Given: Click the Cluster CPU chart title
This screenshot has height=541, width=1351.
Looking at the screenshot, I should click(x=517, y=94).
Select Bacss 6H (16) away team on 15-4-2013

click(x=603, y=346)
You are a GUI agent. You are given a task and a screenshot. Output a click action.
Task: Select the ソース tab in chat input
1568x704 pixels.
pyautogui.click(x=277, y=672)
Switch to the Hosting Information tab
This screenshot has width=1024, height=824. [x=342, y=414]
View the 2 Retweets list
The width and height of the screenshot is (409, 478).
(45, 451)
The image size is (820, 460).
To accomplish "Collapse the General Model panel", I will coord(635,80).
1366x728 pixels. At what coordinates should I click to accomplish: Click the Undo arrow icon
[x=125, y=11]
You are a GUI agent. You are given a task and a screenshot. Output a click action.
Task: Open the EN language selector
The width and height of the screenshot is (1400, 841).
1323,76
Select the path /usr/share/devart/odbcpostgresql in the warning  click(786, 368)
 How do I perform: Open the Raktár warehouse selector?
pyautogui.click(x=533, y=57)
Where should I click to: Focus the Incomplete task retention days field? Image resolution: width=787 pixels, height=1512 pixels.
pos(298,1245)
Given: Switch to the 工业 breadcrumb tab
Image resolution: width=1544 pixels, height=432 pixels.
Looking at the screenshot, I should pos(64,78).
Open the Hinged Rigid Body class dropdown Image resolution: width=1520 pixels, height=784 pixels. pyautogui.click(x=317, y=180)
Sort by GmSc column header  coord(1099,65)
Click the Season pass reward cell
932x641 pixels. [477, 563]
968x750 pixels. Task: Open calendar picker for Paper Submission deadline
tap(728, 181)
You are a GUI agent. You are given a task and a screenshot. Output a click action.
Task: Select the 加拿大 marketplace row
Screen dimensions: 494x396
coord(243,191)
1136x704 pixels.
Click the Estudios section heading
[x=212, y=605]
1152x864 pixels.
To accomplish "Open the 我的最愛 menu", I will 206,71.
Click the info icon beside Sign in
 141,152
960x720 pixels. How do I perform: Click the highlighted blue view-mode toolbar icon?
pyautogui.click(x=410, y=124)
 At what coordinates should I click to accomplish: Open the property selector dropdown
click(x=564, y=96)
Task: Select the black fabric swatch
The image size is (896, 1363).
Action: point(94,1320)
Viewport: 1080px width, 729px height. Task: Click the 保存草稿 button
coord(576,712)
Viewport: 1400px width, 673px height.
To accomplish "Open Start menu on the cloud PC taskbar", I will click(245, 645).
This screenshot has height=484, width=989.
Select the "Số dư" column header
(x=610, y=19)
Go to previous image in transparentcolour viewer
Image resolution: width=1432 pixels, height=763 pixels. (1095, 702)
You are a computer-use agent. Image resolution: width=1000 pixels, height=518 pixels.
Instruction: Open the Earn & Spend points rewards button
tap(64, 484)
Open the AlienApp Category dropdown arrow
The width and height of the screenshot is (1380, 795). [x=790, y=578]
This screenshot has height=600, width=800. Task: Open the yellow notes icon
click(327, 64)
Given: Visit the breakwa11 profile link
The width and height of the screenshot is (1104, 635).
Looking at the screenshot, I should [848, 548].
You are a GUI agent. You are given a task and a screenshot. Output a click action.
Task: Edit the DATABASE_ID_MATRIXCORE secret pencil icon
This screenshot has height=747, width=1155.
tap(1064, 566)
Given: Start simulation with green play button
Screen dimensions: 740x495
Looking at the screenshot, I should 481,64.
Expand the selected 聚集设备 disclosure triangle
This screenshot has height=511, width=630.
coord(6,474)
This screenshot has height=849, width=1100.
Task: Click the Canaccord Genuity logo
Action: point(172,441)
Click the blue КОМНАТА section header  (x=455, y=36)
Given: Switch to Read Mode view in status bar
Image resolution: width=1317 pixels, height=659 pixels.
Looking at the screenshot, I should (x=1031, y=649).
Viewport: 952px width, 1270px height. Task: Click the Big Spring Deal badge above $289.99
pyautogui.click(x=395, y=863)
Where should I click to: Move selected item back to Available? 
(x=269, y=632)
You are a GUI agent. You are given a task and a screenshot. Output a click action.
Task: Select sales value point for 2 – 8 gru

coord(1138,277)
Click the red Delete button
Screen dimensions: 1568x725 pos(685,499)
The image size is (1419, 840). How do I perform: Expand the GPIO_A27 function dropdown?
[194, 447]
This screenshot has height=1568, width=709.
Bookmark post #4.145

· · ·

# REQUIREMENTS
Gather every line from the records above that contains the word "size" and copy each one out in full.

# EXPECTED OUTPUT
The image size is (820, 460).
The image size is (896, 1363).
The image size is (1419, 840). How do I perform: Expand the GPIO_A27 function dropdown?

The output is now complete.